Yolo8 polygon annotations "ignoring corrupt image/label: non-normalized or out of bounds coordinates"

Hi all,

I am training a yolo v8 object detection model. My annotations are polygons (not bounding boxes). I get plenty of the following warnings when attempting training:
“val: WARNING :warning: C:\image.jpg: ignoring corrupt image/label: non-normalized or out of bounds coordinates [ 1.0064]”

In other posts I have seen that yolo v8 should be able to train based on polygon annotations. I have tried to deactivate “auto-orient” in the preprocessing steps as suggested elsewhere, the problem however persists.

Any help would be appreciated.

Thanks and best regards.

Hi @Manuel-Weber-ETH

Is this issue occurring when you are attempting to train an object detection or instance segmentation model using polygon annotations?

Also, could you share the Univese link (or workspace and project ID) of the project that this is occurring with, along with the image file name that’s experiencing this error?

Hi @leo

Thank you for your answer. This issue is occurring when I am attempting to train an object detection model using polygon annotations.
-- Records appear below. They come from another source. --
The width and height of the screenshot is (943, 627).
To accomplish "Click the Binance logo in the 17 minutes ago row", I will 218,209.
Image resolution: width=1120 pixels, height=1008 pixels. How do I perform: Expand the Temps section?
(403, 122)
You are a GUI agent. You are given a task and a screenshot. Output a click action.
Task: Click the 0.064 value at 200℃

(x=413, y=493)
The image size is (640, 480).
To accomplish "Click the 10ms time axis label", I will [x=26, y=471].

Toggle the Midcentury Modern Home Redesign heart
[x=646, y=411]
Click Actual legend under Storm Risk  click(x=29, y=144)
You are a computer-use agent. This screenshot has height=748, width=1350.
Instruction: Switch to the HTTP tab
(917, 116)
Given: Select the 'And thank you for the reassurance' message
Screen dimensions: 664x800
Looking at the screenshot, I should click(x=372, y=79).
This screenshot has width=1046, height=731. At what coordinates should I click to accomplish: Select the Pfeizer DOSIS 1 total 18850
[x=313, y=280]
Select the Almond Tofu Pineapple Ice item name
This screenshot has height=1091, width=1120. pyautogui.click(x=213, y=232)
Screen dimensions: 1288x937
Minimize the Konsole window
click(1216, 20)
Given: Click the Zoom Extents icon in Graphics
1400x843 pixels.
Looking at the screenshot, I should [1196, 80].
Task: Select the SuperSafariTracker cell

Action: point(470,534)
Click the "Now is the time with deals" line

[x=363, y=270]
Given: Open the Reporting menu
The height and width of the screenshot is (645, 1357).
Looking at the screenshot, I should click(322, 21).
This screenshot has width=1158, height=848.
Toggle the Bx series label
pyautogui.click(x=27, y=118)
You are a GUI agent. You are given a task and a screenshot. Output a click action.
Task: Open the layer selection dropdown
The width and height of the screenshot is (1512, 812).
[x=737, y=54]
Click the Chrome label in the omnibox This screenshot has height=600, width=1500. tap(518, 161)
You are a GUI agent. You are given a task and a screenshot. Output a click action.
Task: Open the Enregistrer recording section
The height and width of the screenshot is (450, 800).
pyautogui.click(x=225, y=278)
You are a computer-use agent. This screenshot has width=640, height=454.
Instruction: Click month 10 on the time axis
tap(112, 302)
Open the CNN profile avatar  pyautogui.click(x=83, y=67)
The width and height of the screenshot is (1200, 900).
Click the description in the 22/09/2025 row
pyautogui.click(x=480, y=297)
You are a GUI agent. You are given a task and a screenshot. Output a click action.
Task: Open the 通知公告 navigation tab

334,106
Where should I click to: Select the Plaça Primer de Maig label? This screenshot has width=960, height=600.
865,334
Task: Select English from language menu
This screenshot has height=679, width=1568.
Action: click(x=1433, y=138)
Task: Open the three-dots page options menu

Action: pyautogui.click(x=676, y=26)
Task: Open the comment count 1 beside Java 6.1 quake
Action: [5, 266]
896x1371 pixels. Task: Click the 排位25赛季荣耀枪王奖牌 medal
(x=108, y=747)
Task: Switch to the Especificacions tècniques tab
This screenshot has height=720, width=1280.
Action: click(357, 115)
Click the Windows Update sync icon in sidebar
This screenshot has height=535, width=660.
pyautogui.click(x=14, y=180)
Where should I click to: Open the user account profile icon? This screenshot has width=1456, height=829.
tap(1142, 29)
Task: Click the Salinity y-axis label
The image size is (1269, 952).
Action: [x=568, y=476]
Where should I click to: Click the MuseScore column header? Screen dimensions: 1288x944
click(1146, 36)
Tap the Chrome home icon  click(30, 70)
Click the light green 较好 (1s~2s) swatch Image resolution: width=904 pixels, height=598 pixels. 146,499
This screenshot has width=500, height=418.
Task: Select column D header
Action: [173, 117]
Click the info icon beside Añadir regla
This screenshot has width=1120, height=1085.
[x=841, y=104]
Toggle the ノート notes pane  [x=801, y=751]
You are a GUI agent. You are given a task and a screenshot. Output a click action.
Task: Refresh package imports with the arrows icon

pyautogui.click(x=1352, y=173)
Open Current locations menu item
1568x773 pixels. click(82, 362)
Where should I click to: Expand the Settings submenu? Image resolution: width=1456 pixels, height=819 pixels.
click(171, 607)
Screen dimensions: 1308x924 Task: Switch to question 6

It is the following project:
@misc{ spatially-exlicit-stocking-rates_dataset,
title = { Spatially Exlicit Stocking Rates Dataset },
type = { Open Source Dataset },
author = { Carrying Capacities },
howpublished = { \url{ https://universe.roboflow.com/carrying-capacities/spatially-exlicit-stocking-rates } },
url = { https://universe.roboflow.com/carrying-capacities/spatially-exlicit-stocking-rates },
journal = { Roboflow Universe },
publisher = { Roboflow },
year = { 2024 },
month = { jan },
note = { visited on 2024-01-24 },
}

Some of the images that cause the issue (however there are plenty):
RCNX1591_JPGG.rf.b63dabfa3be42015f76daba2b7cdf3de.jpg
RCNX1593_JPGG.rf.19f8f4f6d15ea511cb6007862a066f40.jpg
RCNX1594_JPGG.rf.c67c52fc16a412262bc281b70f705daf.jpg
RCNX1601_JPGG.rf.056d26ac04b4ff99726fc6bee511a669.jpg
RCNX1601_JPGG.rf.0b7b60842a2b2222433f4905964571d9.jpg
RCNX1820_JPGG.rf.4b7382eed3a771f6e2860a4e0b83b51e.jpg
RCNX0406_JPG.rrf.83f879ac84896fd93c97d49e3c0d1105.jpg

Thanks for your help!

We are also experiencing the same problem with an instance segmentation model using polygon annotations when importing a dataset to a YOLOv8 format.
All the polygons points are within the image but for some reason when imported some of them aren’t normalized properly which result in the out of bounds error message.

1 Like

Hi @Manuel-Weber-ETH @amirt

This issue may be related to a bug we recently fixed. Please generate a new version and follow up if the issue persists.

1 Like

This topic was automatically closed 7 days after the last reply. New replies are no longer allowed.